Has any of you used these mills if so how did they work and are they worth the money. Here is an example. YouTube - Granberg Alaskan Small Log Chainsaw Mill from baileysonline.com


----------



## Stihlman441 (Apr 22, 2011)

Depends on what you wont to do in the end.
With that type of mill you would only be able to mill up to about 20'' and then i can see accuracy problems.
With a 36'' Granberg allaskan type mill you have a more choices and combined mith a minni mill can allmost do anything.

http://www.arboristsite.com/milling-saw-mills/167446.htm


----------



## Stihl Rules (Apr 22, 2011)

Stihlman441 said:


> Depends on what you wont to do in the end.
> With that type of mill you would only be able to mill up to about 20'' and then i can see accuracy problems.
> With a 36'' Granberg allaskan type mill you have a more choices and combined mith a minni mill can allmost do anything.
> 
> http://www.arboristsite.com/milling-saw-mills/167446.htm


 
20" would be fine for what I need I don't have access to much timber larger than that. Do you need a special B/C and would my MS361 be able to do the job?


----------



## northwest coast (Apr 22, 2011)

it takes a pretty powerful saw to be able to get through a log without bogging down. imo there is no overkill with csming. a 361 might almost be enough if 20" is your max but i don't like to see my saw struggle and depending on the wood, 20" is plenty. plus you generally want one saw set up for bucking and another with your mill on it.

i use .404 full house ripping chain that should be kept sharper than i ever seem to get it. (remember .404 chain requires .404 bar tip and sprocket) i've only been into it for a couple years though so lets hear some other opinions.

i think everyone will agree though that csming is addicting, satisfying and frustrating all at the same time.


----------



## SDB777 (Apr 23, 2011)

Gone as wide as 28" with the mill set-up you linked to with my MS390. Take it easy with your saw and she'll do just fine....of course it goes without saying. Plenty of oil on the scary sharp chain will cut great.

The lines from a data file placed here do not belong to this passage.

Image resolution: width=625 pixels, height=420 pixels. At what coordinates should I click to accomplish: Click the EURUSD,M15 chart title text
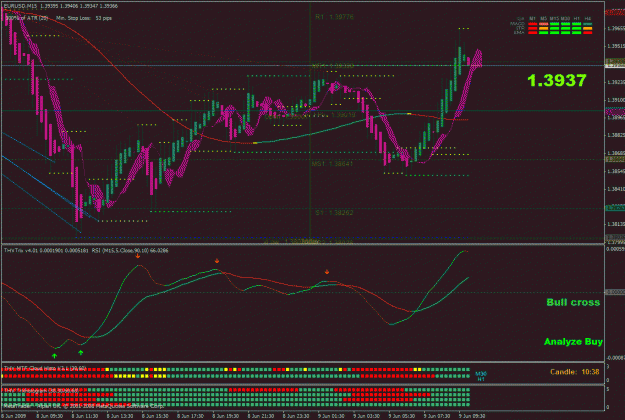tap(20, 6)
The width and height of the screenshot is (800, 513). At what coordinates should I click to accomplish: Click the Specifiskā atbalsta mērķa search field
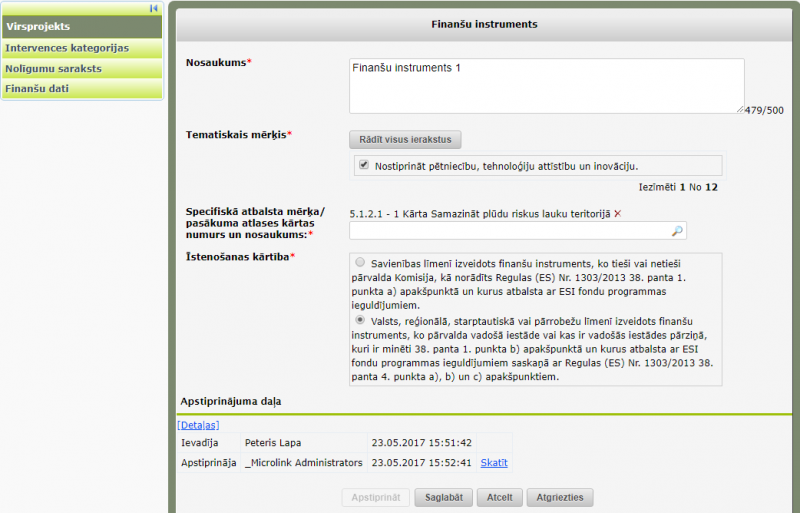click(x=510, y=231)
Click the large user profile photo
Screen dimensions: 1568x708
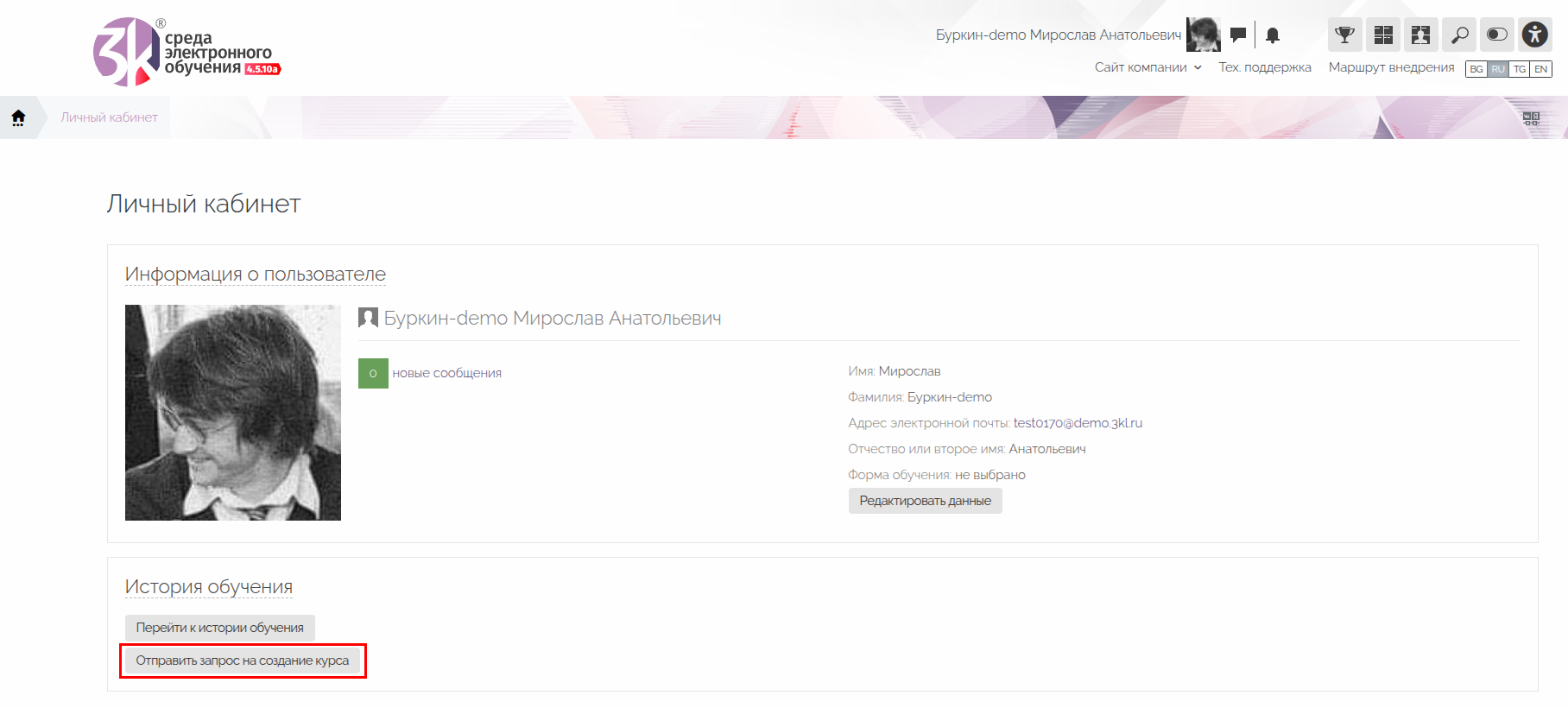(233, 413)
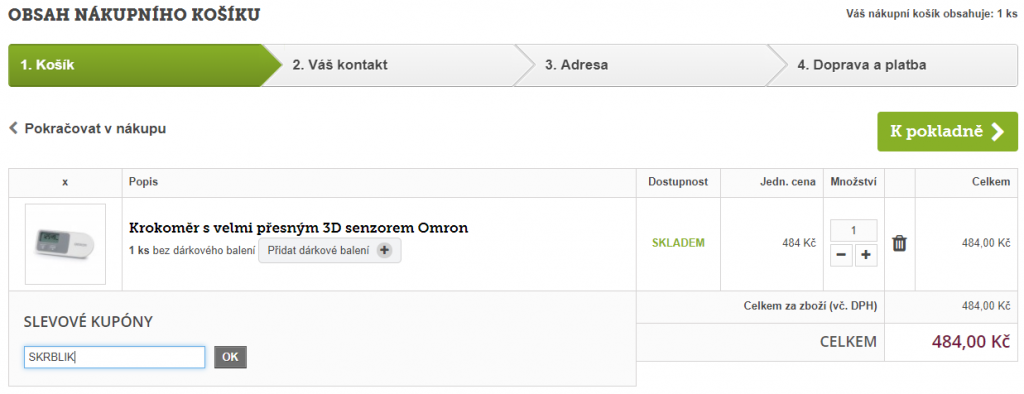Switch to step 2. Váš kontakt
Image resolution: width=1024 pixels, height=394 pixels.
click(392, 65)
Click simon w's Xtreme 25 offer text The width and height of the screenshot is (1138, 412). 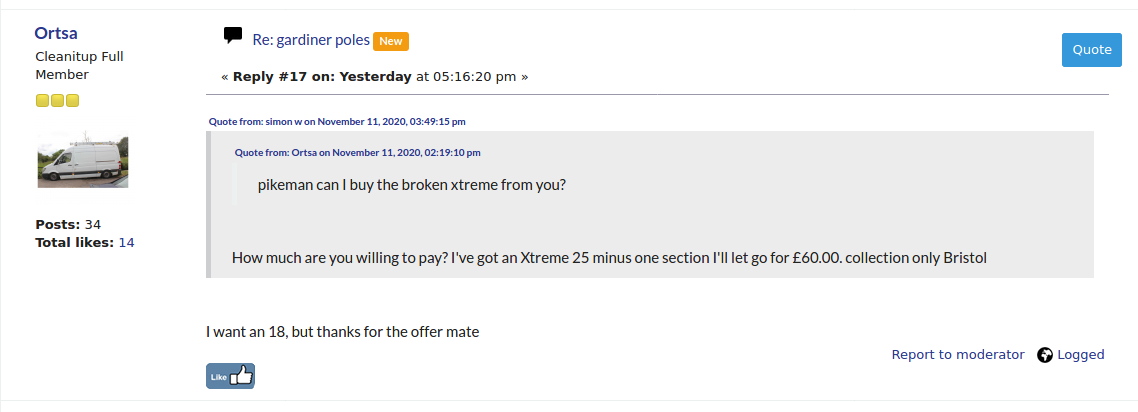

Big CC saws are great, if you already have one, but to buy a new one(or good used one) can be extremely bad for your checking account just for ripping a few slabs......nah.






Scott B


----------



## Stihl Rules (Apr 23, 2011)

northwest coast said:


> it takes a pretty powerful saw to be able to get through a log without bogging down. imo there is no overkill with csming. a 361 might almost be enough if 20" is your max but i don't like to see my saw struggle and depending on the wood, 20" is plenty. plus you generally want one saw set up for bucking and another with your mill on it.
> 
> i use .404 full house ripping chain that should be kept sharper than i ever seem to get it. (remember .404 chain requires .404 bar tip and sprocket) i've only been into it for a couple years though so lets hear some other opinions.
> 
> ...




Thank you, does baileys carry those bar and chains you are talking about?


----------



## Stihl Rules (Apr 23, 2011)

SDB777 said:


> Gone as wide as 28" with the mill set-up you linked to with my MS390. Take it easy with your saw and she'll do just fine....of course it goes without saying. Plenty of oil on the scary sharp chain will cut great.
> 
> Big CC saws are great, if you already have one, but to buy a new one(or good used one) can be extremely bad for your checking account just for ripping a few slabs......nah.
> 
> ...



That is kinda my thoughts I don't think my bank account could take it. If I get one I will just go slow I would be fine with that


----------



## northwest coast (Apr 24, 2011)

yeah you know a newer ms 361 probably doesnt have that much less power than my old husky 2100.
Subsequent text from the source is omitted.